» Work required: Go to the line containing "Task: Check the demo:hierarchy checkbox" in the material below. From there to the end, retype every line exactly and drop the pictures.

═════ Data extracts

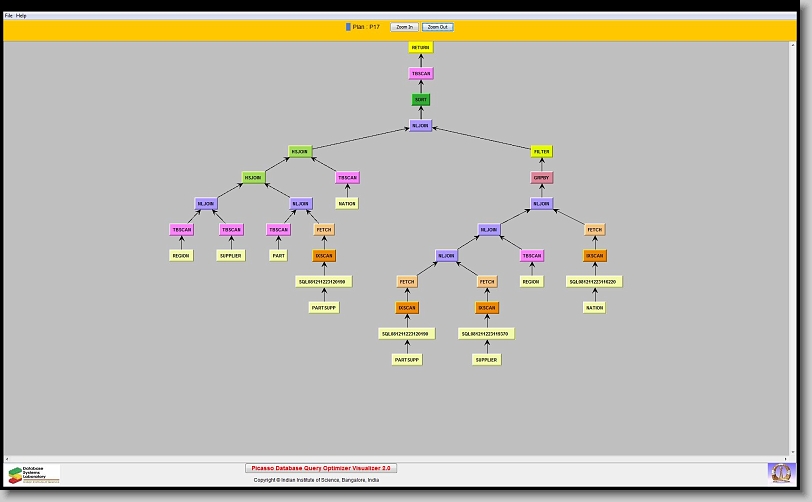Click the Database Systems Laboratory logo
The width and height of the screenshot is (812, 502).
click(x=34, y=474)
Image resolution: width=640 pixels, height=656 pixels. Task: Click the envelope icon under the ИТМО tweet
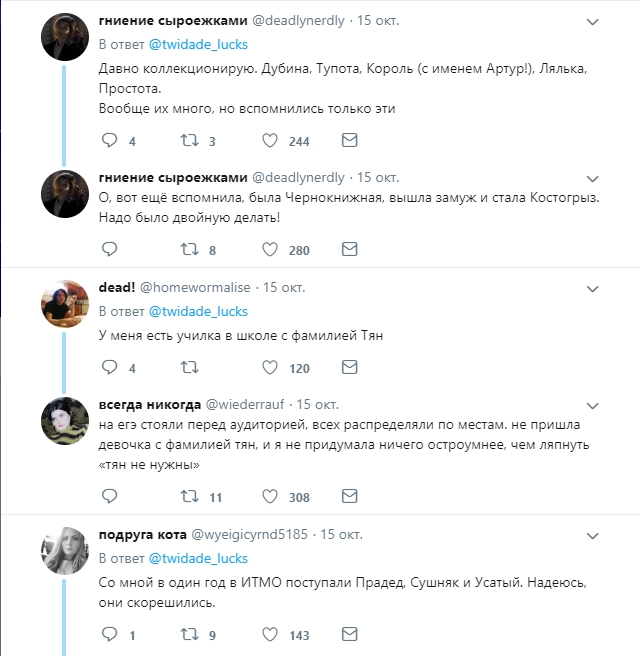click(349, 634)
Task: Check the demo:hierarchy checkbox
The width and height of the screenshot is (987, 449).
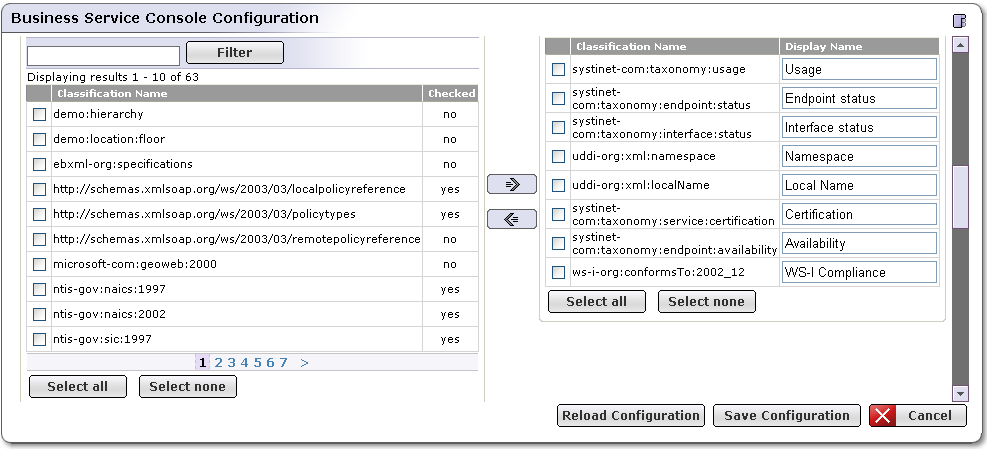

══════════

» Problem solution:
Task: Check the demo:hierarchy checkbox
The width and height of the screenshot is (987, 449).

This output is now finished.